It was true that Fleur would wear it as a natural extension of her allure. On her, the suggestion of a Viking at a Christmas party would not cross anyone’s mind for so much as a minute. The warm air of the room fell over Lila and wrapped itself around her like layers of gauze. She yawned. Outside, rain clouds welled suddenly in the sky and covered the sun. The yard beyond the barred window of the back shop grew dark, and Enid’s mum worked on, and Lila’s eyes closed.
‘Aye, you’ll be tired,’ Enid’s mum said, jolting her awake, ‘and here you’ve your big night to come still. You’re looking a wee bit peely-wally.’
‘I’m all right.’
‘Are you feeling a wee bit nervous?’
‘Maybe a bit.’ She was too limp and tired to feel anything.
‘What did you get for your dinner the day?’
‘There was toast and leftover raspberry mould.’
‘Will you be getting your tea when you get home?’
Lila yawned again and said she wasn’t sure. Enid’s mum said she couldn’t rise to a proper tea but she couldn’t see her starve, and sent her out to the shops for rolls, ham and tomatoes and biscuits, telling her to hurry and get back before the rain came on. She was serving a customer when Lila returned, so Lila went out to the passage at the back and made ham rolls and a pot of tea.

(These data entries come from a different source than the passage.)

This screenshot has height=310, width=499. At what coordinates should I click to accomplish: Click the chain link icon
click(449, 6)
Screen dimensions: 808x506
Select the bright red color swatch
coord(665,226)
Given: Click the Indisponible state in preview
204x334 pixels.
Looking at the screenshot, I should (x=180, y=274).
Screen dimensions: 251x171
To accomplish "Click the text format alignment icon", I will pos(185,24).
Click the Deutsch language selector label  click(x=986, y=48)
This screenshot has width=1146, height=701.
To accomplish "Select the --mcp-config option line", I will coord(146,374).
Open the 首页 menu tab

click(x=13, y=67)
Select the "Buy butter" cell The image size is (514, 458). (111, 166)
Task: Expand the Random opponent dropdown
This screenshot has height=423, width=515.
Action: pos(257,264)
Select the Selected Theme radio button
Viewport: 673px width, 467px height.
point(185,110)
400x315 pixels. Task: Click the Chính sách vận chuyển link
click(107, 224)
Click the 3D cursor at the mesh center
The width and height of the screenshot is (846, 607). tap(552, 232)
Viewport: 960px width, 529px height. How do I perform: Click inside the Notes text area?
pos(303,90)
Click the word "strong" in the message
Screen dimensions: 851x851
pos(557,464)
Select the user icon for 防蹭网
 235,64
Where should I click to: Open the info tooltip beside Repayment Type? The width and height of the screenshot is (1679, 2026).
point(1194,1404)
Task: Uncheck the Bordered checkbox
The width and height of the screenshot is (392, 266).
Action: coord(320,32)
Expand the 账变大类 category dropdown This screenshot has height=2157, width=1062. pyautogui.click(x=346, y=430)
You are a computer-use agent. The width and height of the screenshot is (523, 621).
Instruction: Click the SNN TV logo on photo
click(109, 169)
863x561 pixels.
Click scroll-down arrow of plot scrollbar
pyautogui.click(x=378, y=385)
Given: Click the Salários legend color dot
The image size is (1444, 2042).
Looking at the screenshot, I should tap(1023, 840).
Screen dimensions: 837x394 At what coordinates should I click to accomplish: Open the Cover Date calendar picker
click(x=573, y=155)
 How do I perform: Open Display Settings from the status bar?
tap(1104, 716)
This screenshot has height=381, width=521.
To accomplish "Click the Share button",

They ate with plates and cups set anyhow on the table among the scraps of material and ribbon and the pots of paint and glue. Lila could not find the energy to talk. After her tea she dozed on and off while Enid’s mum worked away, pushing herself up from the table with a sigh when the shop bell sounded. While she was busy with customers Lila listened to the scrape and ring of the till and looked forward to her reappearance and more of her soft, drowsy atmosphere. Outside, heavy, pewtery drops of rain began to fall.
Enid’s mum came back and took up the fringing again.
‘Where’s Enid?’ Lila asked, for something to say.
Enid was off out, Enid’s mum told her, looking past the needle she was threading and straight at Lila. Her and Billy, the two of them were off out in their peasant costumes, along with the Mandarin and Pung.
‘In their costumes?’
‘Aye, and the Mandarin and Pung, Norman and Sandy, they’re in those
Mikado
ones we got the loan of, they’re old but the silk’s lovely. More colourful than yon pyjamas the peasants are in.’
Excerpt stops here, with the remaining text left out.